Begin DATASET CONTENT

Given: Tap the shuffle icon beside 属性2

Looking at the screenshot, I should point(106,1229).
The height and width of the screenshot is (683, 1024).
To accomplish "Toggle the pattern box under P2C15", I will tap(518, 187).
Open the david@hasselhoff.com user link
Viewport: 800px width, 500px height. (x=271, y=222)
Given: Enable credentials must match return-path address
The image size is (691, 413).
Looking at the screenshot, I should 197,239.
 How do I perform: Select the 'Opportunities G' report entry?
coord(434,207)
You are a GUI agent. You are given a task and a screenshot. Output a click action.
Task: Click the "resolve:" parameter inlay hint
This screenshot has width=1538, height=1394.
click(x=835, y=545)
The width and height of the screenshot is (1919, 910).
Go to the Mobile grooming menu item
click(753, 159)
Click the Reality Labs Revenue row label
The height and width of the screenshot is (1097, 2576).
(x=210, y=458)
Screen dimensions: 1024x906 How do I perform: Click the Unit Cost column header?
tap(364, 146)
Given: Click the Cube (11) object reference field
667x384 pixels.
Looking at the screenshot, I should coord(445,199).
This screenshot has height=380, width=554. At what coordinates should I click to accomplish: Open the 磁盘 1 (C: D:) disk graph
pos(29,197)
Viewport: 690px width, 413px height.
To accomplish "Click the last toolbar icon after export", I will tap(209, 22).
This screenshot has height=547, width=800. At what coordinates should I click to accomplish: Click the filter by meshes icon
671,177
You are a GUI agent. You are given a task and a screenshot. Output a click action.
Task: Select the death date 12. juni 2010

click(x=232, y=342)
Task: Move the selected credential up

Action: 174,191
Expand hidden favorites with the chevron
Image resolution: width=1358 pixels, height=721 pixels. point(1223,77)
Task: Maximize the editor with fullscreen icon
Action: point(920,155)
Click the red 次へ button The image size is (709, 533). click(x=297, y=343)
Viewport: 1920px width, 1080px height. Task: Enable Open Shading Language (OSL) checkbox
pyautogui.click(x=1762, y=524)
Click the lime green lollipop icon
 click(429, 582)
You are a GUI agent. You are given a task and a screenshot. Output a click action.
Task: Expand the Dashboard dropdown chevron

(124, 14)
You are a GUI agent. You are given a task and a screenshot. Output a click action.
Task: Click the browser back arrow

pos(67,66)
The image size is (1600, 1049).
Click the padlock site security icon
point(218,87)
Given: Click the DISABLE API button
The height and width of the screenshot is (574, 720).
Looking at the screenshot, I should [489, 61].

End DATASET CONTENT

■ WRITTEN PROBLEM:
Rewrite each line of the rows above as a Markdown table with the columns "No." and "Text." Omit blank lines.

■ IN RESPONSE:
| No. | Text |
|---|---|
| 1 | Given: Tap the shuffle icon beside 属性2 |
| 2 | Looking at the screenshot, I should point(106,1229). |
| 3 | The height and width of the screenshot is (683, 1024). |
| 4 | To accomplish "Toggle the pattern box under P2C15", I will tap(518, 187). |
| 5 | Open the david@hasselhoff.com user link |
| 6 | Viewport: 800px width, 500px height. (x=271, y=222) |
| 7 | Given: Enable credentials must match return-path address |
| 8 | The image size is (691, 413). |
| 9 | Looking at the screenshot, I should 197,239. |
| 10 |  How do I perform: Select the 'Opportunities G' report entry? |
| 11 | coord(434,207) |
| 12 | You are a GUI agent. You are given a task and a screenshot. Output a click action. |
| 13 | Task: Click the "resolve:" parameter inlay hint |
| 14 | This screenshot has width=1538, height=1394. |
| 15 | click(x=835, y=545) |
| 16 | The width and height of the screenshot is (1919, 910). |
| 17 | Go to the Mobile grooming menu item |
| 18 | click(753, 159) |
| 19 | Click the Reality Labs Revenue row label |
| 20 | The height and width of the screenshot is (1097, 2576). |
| 21 | (x=210, y=458) |
| 22 | Screen dimensions: 1024x906 How do I perform: Click the Unit Cost column header? |
| 23 | tap(364, 146) |
| 24 | Given: Click the Cube (11) object reference field |
| 25 | 667x384 pixels. |
| 26 | Looking at the screenshot, I should coord(445,199). |
| 27 | This screenshot has height=380, width=554. At what coordinates should I click to accomplish: Open the 磁盘 1 (C: D:) disk graph |
| 28 | pos(29,197) |
| 29 | Viewport: 690px width, 413px height. |
| 30 | To accomplish "Click the last toolbar icon after export", I will tap(209, 22). |
| 31 | This screenshot has height=547, width=800. At what coordinates should I click to accomplish: Click the filter by meshes icon |
| 32 | 671,177 |
| 33 | You are a GUI agent. You are given a task and a screenshot. Output a click action. |
| 34 | Task: Select the death date 12. juni 2010 |
| 35 | click(x=232, y=342) |
| 36 | Task: Move the selected credential up |
| 37 | Action: 174,191 |
| 38 | Expand hidden favorites with the chevron |
| 39 | Image resolution: width=1358 pixels, height=721 pixels. point(1223,77) |
| 40 | Task: Maximize the editor with fullscreen icon |
| 41 | Action: point(920,155) |
| 42 | Click the red 次へ button The image size is (709, 533). click(x=297, y=343) |
| 43 | Viewport: 1920px width, 1080px height. Task: Enable Open Shading Language (OSL) checkbox |
| 44 | pyautogui.click(x=1762, y=524) |
| 45 | Click the lime green lollipop icon |
| 46 |  click(429, 582) |
| 47 | You are a GUI agent. You are given a task and a screenshot. Output a click action. |
| 48 | Task: Expand the Dashboard dropdown chevron |
| 49 | (124, 14) |
| 50 | You are a GUI agent. You are given a task and a screenshot. Output a click action. |
| 51 | Task: Click the browser back arrow |
| 52 | pos(67,66) |
| 53 | The image size is (1600, 1049). |
| 54 | Click the padlock site security icon |
| 55 | point(218,87) |
| 56 | Given: Click the DISABLE API button |
| 57 | The height and width of the screenshot is (574, 720). |
| 58 | Looking at the screenshot, I should [489, 61]. |